‘Ghost in the Shell’ and Re-imagining of Films

The movie “Ghost in the Shell” was released last weekend. The sci-fi action anime has a rich history known to many fans of the genre. The film is about a cyber-enhanced woman, Major, who is so uniquely developed, basically a super hero. When forces outside her control try to take over the world, Major is the only one who can stop them.

The original animated series lasted from October 2002 to January 2005. There was also a reboot of the series which aired in 2015 called “Ghost in the Shell: Arise.” On top of the TV shows the franchise also has several books and a couple of live action movies before the recent 2017 release.

I have never seen any of the old movies or TV shows so my opinion

may be biased, but I liked the new movie. Scarlett Johansson really sold her role as a robot the way her character interacted with the world and the people in it. Yet, you could also see the hurt and the pain of a human in her as well. On top of the acting, the special effects were top notch. It really felt as if I was in the future with Major and watching high speed building sized holograms perform animatronic tricks. It was absolutely breath taking.

Despite my love for it however, the film has recently received controversy due to the “white washing” of American Film making. Films such as “Ghost in the Shell”, “Doctor Strange” and others, replaced some of the main characters who were originally Asian with Caucasian main stream actors or actresses. The original cast of “Ghost in the Shell” talked with CNN reporters.
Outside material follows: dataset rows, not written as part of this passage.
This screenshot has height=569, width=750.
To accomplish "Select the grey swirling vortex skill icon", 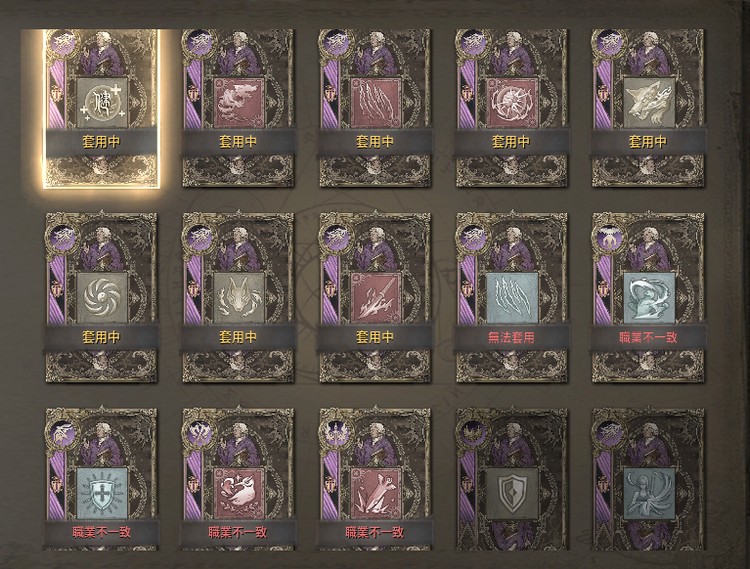I will [101, 297].
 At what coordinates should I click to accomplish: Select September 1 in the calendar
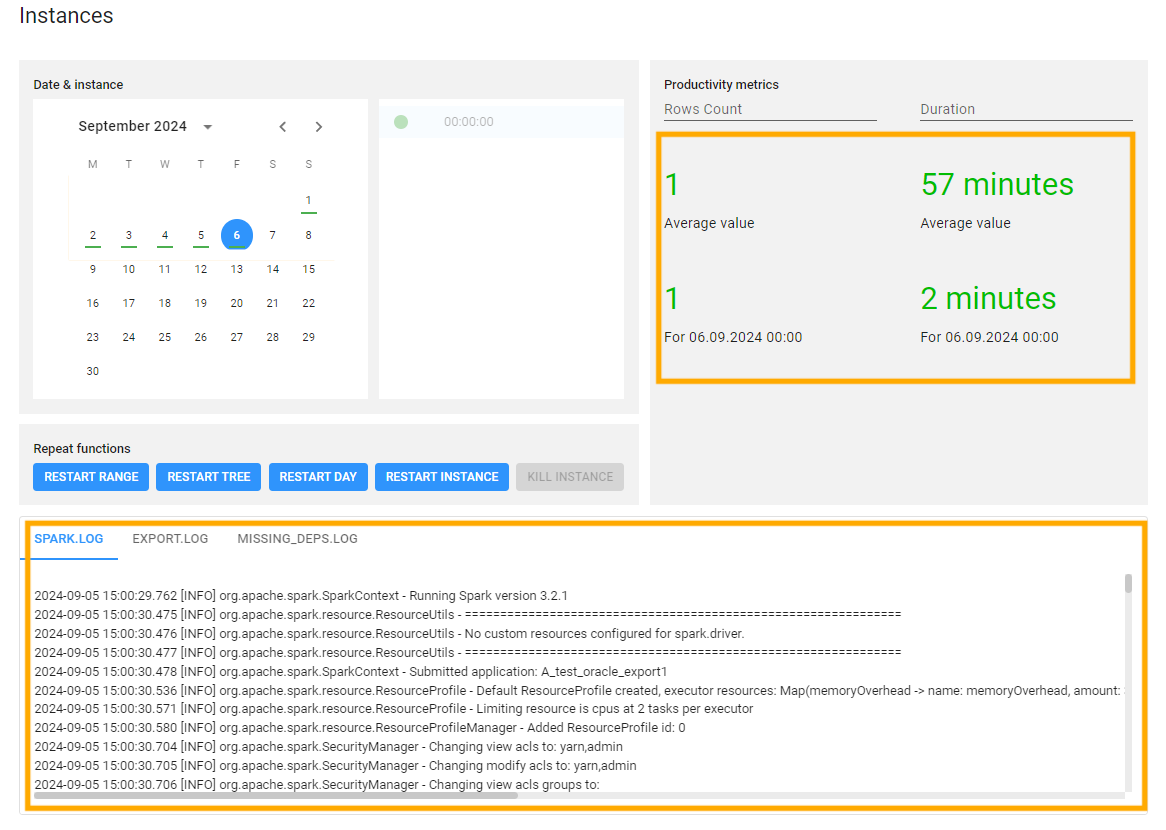[x=309, y=200]
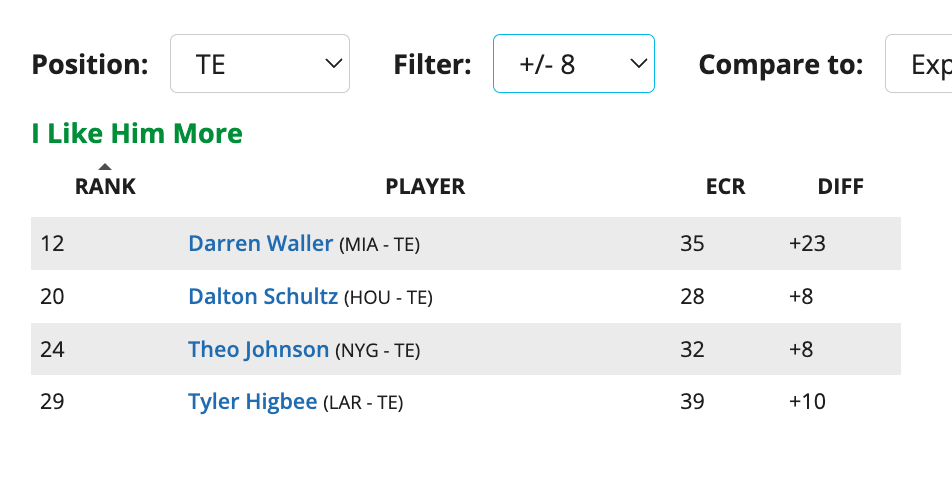This screenshot has width=952, height=492.
Task: Sort by ECR column header
Action: point(725,186)
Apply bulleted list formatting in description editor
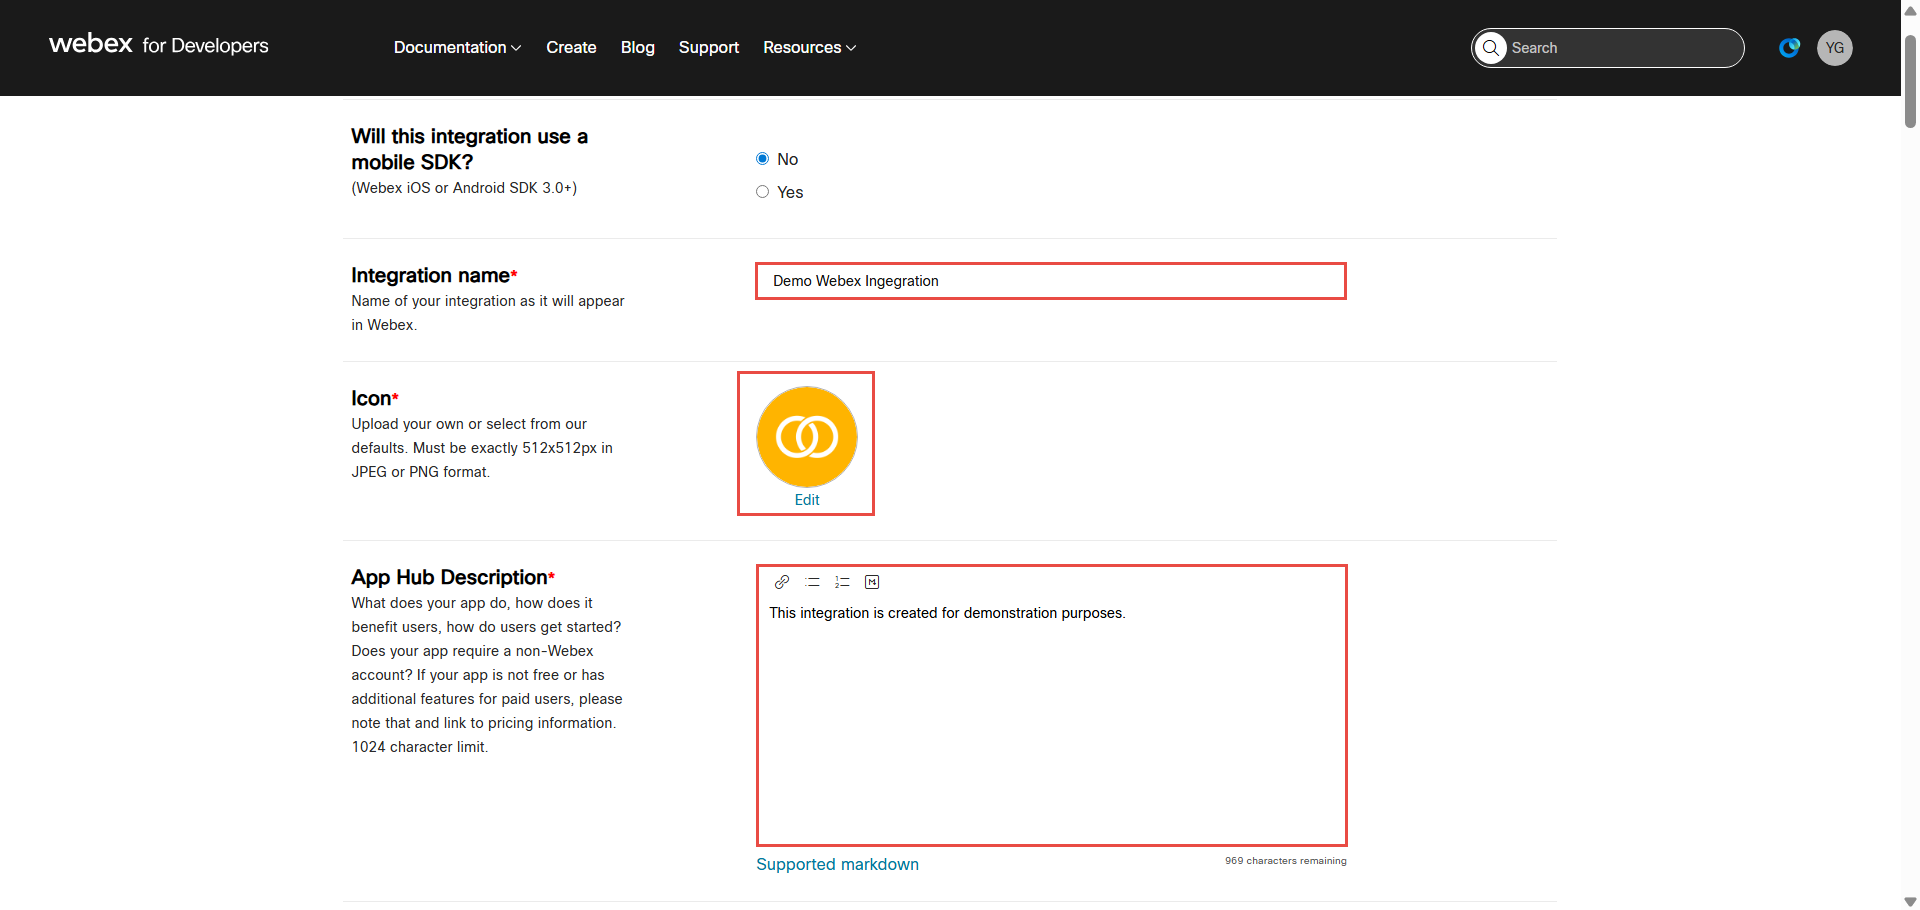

Mary Claypool, who was the English Dub writer for the original movie, had this to say, “I for one feel like it’s the obligation for the entertainment industry to do all they can to cast a certain ethnic group, I don’t see a problem however with ‘Ghost in the Shell’.”

Claypool and I are not the only ones who enjoyed Hollywood’s adaption of the beloved franchise. Fans of the original film say that they didn’t have a problem with Johansson being Caucasian when the original Major was Asian. Tomoki Hirano, a fan of the original franchise, told The Hollywood Reporter in reference to Johansson’s reenactment, “She was very cool. I loved her in ‘The Avengers’ and I wanted to see this because she was in it. If they had done a Japanese live-action version, they would have probably cast some silly idol [girl-band member].”

Hollywood is known to turn beloved anime’s of the past to live action movies. Just look at “The Last Airbender”, Hollywood’s rendition of Nickelodeon’s “Avatar: The Last Airbender”.  Any movie adapted from an original play, book, or show, will always have a lot to live up to. What is important when seeing the movies is to hold the adaptation to exactly what it is, an adaptation, not so much as a replacement.